Por otro lado ningún riesgo especial implicaba la actividad de calentamiento ordenada por el profesor de gimnasia a sus alumnos consistente en jugar al «pilla pilla». Nada reprochan los apelantes a este respecto. En el momento del accidente las siete columnas del gimnasio contaban con suficientes protecciones acolchadas y no es posible imputar responsabilidad alguna al centro docente por este motivo. Así se aprecia en las fotografías que incorpora el informe pericial de la demandada, informe que recoge que «El gimnasio cuenta con siete pilares estructurales protegidos hasta una altura aproximada de 1,7m por un revestimiento acolchado de protección. Comprobamos que la protección ofrecía más resistencia en las caras planas del pilar y algo menos en las esquinas. Es decir, al presionar la protección en las esquinas, resultaba algo más fácil llegar a tocar el pilar».
En definitiva, la prueba no permite atribuir responsabilidad alguna a la demandada puesto que las lesiones y pérdida del diente que sufrió Heber al golpearse contra una columna del gimnasio fueron causadas por su propio descuido o falta de atención cuando corría.
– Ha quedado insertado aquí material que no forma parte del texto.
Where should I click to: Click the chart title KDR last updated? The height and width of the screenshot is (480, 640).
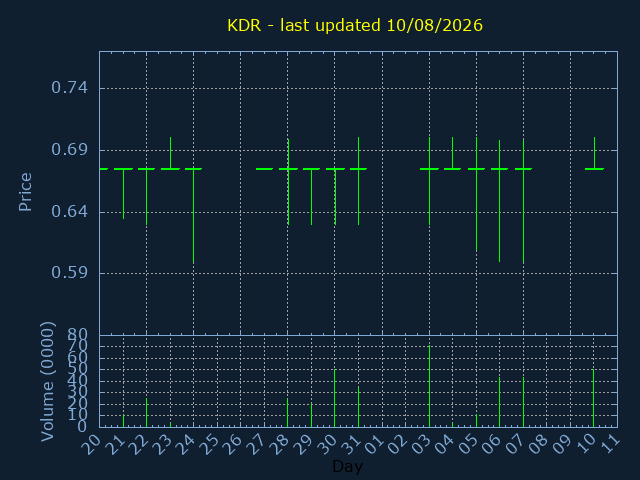point(355,25)
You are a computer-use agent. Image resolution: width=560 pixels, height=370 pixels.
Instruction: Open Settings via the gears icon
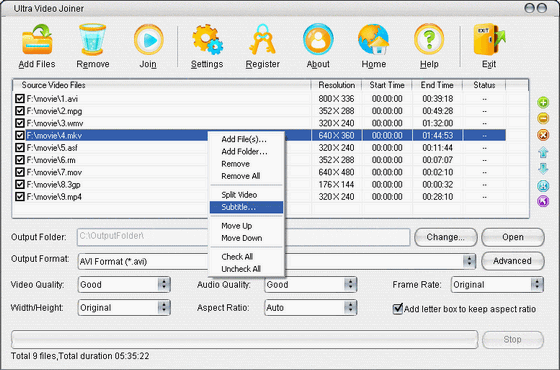[207, 39]
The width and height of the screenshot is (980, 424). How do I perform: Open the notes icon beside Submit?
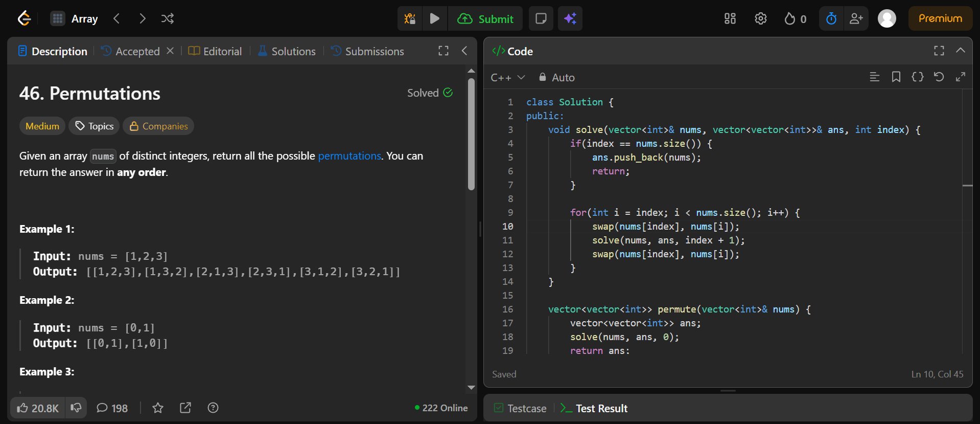point(541,19)
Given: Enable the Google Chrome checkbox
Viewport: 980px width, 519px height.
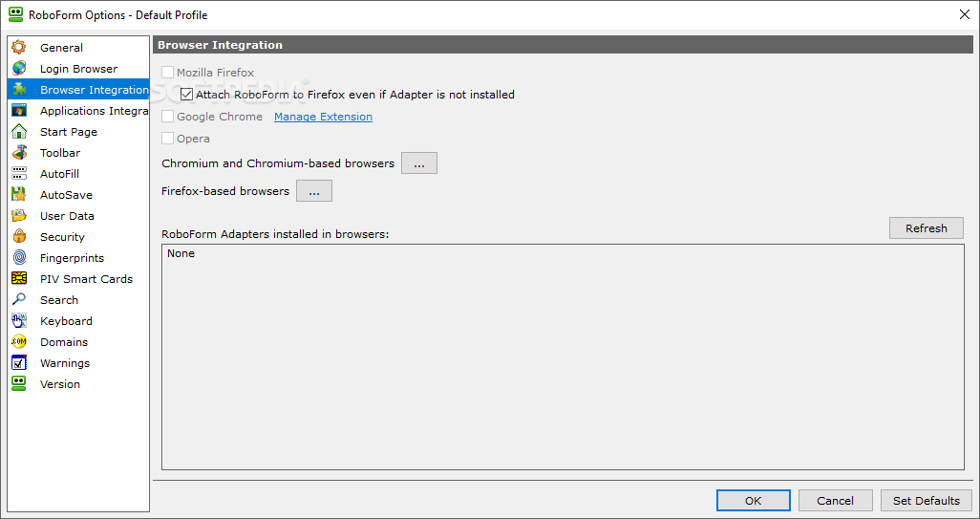Looking at the screenshot, I should (x=167, y=117).
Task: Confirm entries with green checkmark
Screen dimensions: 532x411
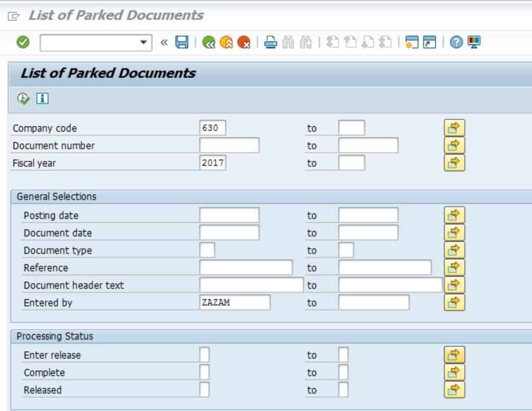Action: [x=22, y=42]
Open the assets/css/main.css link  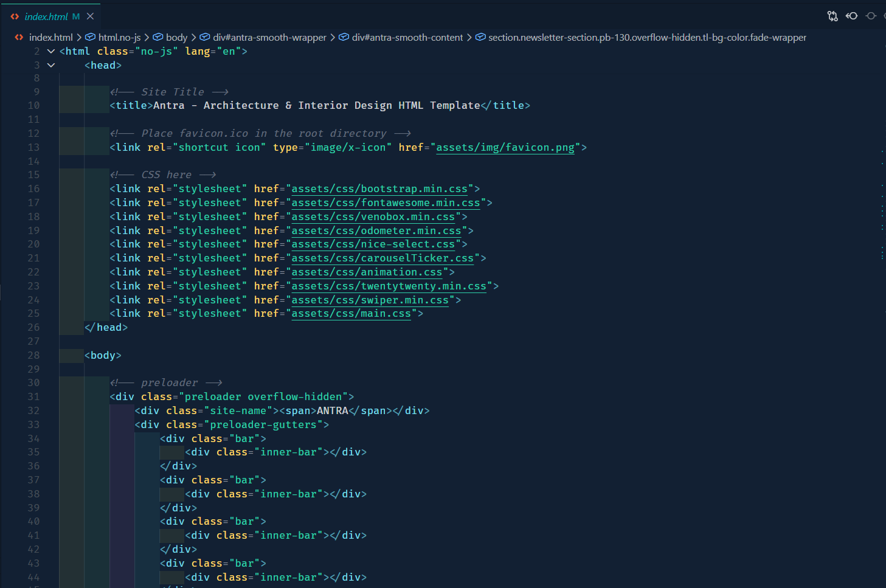(x=351, y=314)
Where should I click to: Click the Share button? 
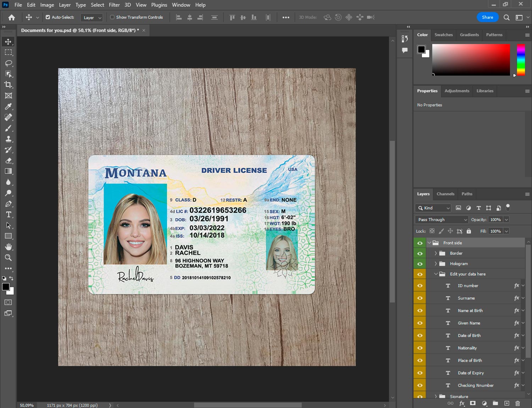487,17
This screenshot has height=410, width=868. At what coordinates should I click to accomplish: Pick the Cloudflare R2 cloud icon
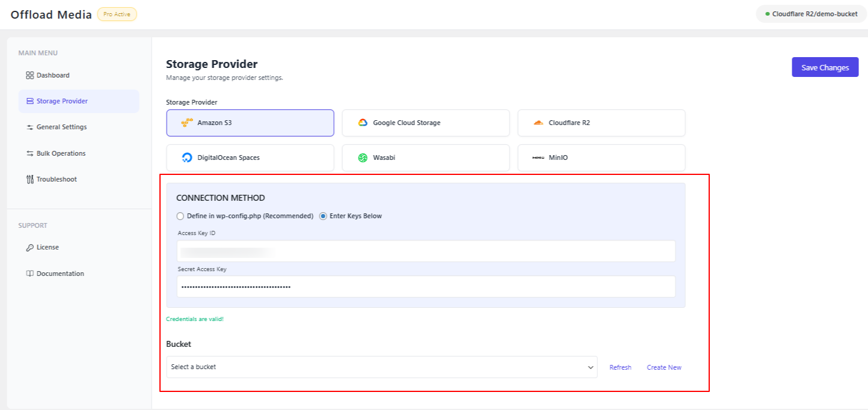[538, 123]
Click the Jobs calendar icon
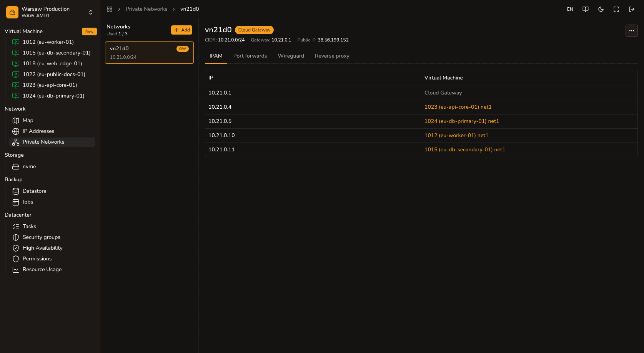The width and height of the screenshot is (644, 353). tap(16, 202)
Por último, no apreciamos razón que justifique la desatención del criterio del vencimiento objetivo que acoge el art. 394.1 LEC en lo que se refiere a la imposición de las costas de primera instancia. Tal criterio debe imperar salvo que el tribual aprecie, y así lo razones, serias dudas de hecho o de derecho, serias dudas que, por lo dicho, no concurren.
Conforme a lo expuesto se desestima el recurso, lo que aboca a la confirmación de la sentencia de instancia que desestima la demanda y absuelve a la demandada.
La desestimación del recurso determina la imposición de costas a los apelantes conforme al art. 398.1 LEC.
Vistos los preceptos legales citados y demás de general y pertinente aplicación al caso enjuiciado
Fallo
La desestimación del recurso determina la pérdida del depósito constituido, de conformidad con lo establecido en la Disposición Adicional 15ª de la Ley Orgánica 6/1985 de 1 de julio, del Poder Judicial, introducida por la Ley Orgánica 1/2009, de 3 de noviembre, complementaria de la ley de reforma de la legislación procesal para la implantación de la nueva oficina judicial.
La difusión del texto de esta resolución a partes no interesadas en el proceso en el que ha sido dictada sólo podrá llevarse a cabo previa disociación de los datos de carácter personal que los mismos contuvieran y con pleno respeto al derecho a la intimidad, a los derechos de las personas que requieran un especial deber de tutela o a la garantía del anonimato de las víctimas o perjudicados, cuando proceda.
Los datos personales incluidos en esta resolución no podrán ser cedidos, ni comunicados con fines contrarios a las leyes.